When Maurkice Pouncey says something, he says it with authority. He says it with passion. He says it with meaning.
So when he said he wanted to work to make the Pittsburgh community a better one, a closer one, he didn't just sit back and wait for something to happen. He did something himself.
Pouncey's mission was to bring together the community and the Pittsburgh Police Department, something talked about in a meeting with police and several players last season. He wanted to do something to build trust and develop a relationship that will hopefully last, and will improve relations long term.
For the past two seasons Pouncey has donated tickets to Steelers home games to the Pittsburgh Police for them to take youth in city neighborhoods to games, as well as enjoy a pregame tailgate party inside of Stage AE. The tickets are distributed to different police zones each week, allowing a wide range of kids the opportunity to not only see a game, but spend quality time interacting with the police and getting to know the men and women who are there to protect them.
"I think sometimes the message gets blurred some with some of the incidents," said Pouncey, who was once again is Pro Bowl selection. "The things we do in the community, and how Pittsburgh is, how involved they are in bringing up the youth and making sure everyone knows they do a lot of great things. To bring up the kids that way is awesome.

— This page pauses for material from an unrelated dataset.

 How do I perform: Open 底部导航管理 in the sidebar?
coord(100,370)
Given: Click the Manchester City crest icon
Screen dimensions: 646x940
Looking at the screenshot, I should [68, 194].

"This gives the kids a chance to see the police beyond the uniform. They are human. They are great people. They have kids and family members too. Just because they wear a badge you shouldn't look at them a certain way. They are a lot of great people that help with a lot of great causes."
Pouncey's actions have made a difference, something that is clearly noticeable to the men and women in the police department.
"When we first got together last season to see what we could do to build better bridges in the community between the police and especially the youth, he was one of the key ones who said I want to do it," said Pittsburgh Police Chief Scott Schubert. "He has helped out immensely, giving us tickets to the games where we were able to pick kids in the community who wouldn't have an opportunity to go to a game. And they go with our officers. Those four or five hours that they are together helps build that relationship. It wouldn't be possible without Maurkice. He is so humble about it, but he does such an amazing job. He is truly making a difference in the community. We love the partnership we have with him and partnership we have with the Steelers organization.
"I can't say enough about Maurkice and what he has done. He has truly stepped up. He doesn't want credit. He just wants to do it. I send him pics after every game for him to see the kids enjoying things. He is a genuinely nice guy. He is doing it for the right reason. I think people will see that passion from him and follow. That is what you are seeing now. It becomes contagious. We will all come and go, but we have to have a foundation built that this is something bigger than us and will last a lifetime."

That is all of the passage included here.